When you choose to freelance, whatever your field, you also choose to run a business. The key to managing multiple “bosses” is to get it clear in your mind (and theirs) that they’re not your bosses. You’re the boss. You’re running a business. You set the priorities.

Of course, you must be polite and professional while establishing those boundaries. Too many freelancers don’t push back until they’re frustrated, stressed, or unable to meet the client’s unrealistic expectations. It’s hard to convey confidence and engage in productive expectation-setting at that point.

Getting clear in your own mind is the first step toward successfully managing client relationships.

If you’re going to work with multiple clients, whether that means a stable of ongoing clients or taking on several one-offs each month, these tips will help you maintain your sanity and productivity.

  1. Don’t take on a project you don’t have time for. This sounds like a no-brainer, but in the moment it can be a much tougher call. Maybe you really need money, so it’s difficult to turn down an offer of paying work, even though you can’t quite see where it will fit in. Or, maybe the request is coming from an ongoing client and you don’t want to lose her business. In the long run, though, it will hurt your business and your relationships more to take on more than you can handle and then drop the ball or do less than your best work because you’re in a time crunch.
  2. Get a realistic, data-based sense of how long projects will take. When you want to take on a new project, it’s easy to be unrealistically optimistic. You should never be making a decision like, “I think I can probably make that work.”  Instead, you should be thinking, “Other similar projects have taken 6-8 hours. I already have 30 hours of work scheduled this week, and I have a personal commitment on Saturday, so the soonest I could realistically work on this is…” Then, in most cases, you’ll want to add a day to your estimate–better to give yourself a buffer and surprise the client when you get done on your best-case schedule than have to explain a delay.
  3. Take control of the scheduling process. When a client reaches out to you with a new project, don’t make the common mistake of saying, “When do you need it?” Your existing commitments are what they are. Look at your schedule before you respond and say “I’m booked for the next two days, but I could start this on Monday and have a draft to you by the end of the day on Tuesday. Does that work for you?” Many freelancers are afraid that they’ll lose out on work if they give the client a realistic timeline, but what’s the alternative? Bump clients already on the schedule? Stretch yourself too thin and provide lesser quality? Give up sleep, throwing off the rest of your schedule? You’re available when you’re available–and you’ll be surprised how often that’s just fine with the client.

▶ **Extracted information**:
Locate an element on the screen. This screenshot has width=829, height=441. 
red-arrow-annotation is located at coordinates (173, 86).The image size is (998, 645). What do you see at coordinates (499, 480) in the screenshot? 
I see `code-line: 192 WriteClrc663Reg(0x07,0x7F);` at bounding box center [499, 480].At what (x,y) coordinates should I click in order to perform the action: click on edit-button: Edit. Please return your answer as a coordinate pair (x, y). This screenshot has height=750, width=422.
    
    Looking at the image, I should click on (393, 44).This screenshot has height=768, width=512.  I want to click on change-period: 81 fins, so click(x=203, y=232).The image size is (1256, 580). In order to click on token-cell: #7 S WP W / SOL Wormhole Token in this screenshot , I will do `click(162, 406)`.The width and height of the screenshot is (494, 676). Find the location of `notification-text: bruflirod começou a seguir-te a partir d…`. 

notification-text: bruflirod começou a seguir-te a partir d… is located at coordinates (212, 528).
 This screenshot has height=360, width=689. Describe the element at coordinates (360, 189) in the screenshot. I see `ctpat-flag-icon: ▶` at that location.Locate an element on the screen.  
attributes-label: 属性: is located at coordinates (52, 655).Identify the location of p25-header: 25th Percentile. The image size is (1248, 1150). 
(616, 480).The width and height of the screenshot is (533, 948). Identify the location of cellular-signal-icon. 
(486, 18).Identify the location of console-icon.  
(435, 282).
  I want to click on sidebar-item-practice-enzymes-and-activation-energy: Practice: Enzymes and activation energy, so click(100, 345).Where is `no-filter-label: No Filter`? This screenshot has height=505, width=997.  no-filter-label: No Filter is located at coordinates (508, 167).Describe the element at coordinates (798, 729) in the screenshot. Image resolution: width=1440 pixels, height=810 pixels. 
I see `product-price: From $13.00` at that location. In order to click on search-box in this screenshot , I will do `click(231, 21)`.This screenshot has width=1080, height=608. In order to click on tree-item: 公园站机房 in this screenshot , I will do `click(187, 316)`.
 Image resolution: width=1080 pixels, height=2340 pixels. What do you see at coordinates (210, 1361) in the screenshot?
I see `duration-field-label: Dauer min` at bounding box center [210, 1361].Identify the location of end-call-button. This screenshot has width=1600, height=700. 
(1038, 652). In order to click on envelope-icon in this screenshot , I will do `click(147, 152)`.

▶ **Work request 1**:
Check each statement against the text on freelancing with multiple clients. For each, answer yes or no and quote the words from the text that decide it.
(a) When a new project comes in, the text recommends asking the client "When do you need it?"
(b) The text says that in most cases you should add a day to your estimate.
(c) The text says many freelancers push back on clients too early.
▶ **Work request 2**: Write the next part of the text on freelancing with multiple clients, picking up right after its last sentence.

▶ **Task answer 1**:
(a) No: "don’t make the common mistake of saying, “When do you need it?”"
(b) Yes: "in most cases, you’ll want to add a day to your estimate"
(c) No: "Too many freelancers don’t push back until they’re frustrated, stressed, or unable to meet the client’s unrealistic expectations."

▶ **Task answer 2**:
  4. Create realistic expectations in your ongoing clients. If you’ve committed to X hours of website maintenance or Y blog posts each week or month, build that into your schedule and set it in stone. But, let the clients know that you schedule in advance, and any additional tasks will typically require advance notice. The amount of advance notice required will depend on your schedule and other factors specific to you, but don’t just say “advance notice” to the client. Figure out what’s reasonable to allow you to fit in additional work without breaking the existing schedule and don’t be afraid to make it clear. My lead-time is 7-10 days, and I virtually never have a client push back on that.

Many freelancers are uneasy about implementing these strategies, because they don’t feel that they can afford to miss out on business or they believe that clients will respond badly to being asked to wait. And, some will.

As you build a sustainable business, your goal should be not just to land clients, but to land clients who are easy to work with, provide projects you want to work on, pay well, and don’t make unreasonable demands and break your schedule. That requires being willing to let some clients go.

Of course, only you know your specific circumstances. If your rent is past-due and you truly can’t afford to pass up a gig, you have to do what’s realistic for you.  But, make sure that’s a one-off. Even as you are compromising to get some cash in the door, you should be strategizing to make your business more orderly and sustainable moving forward.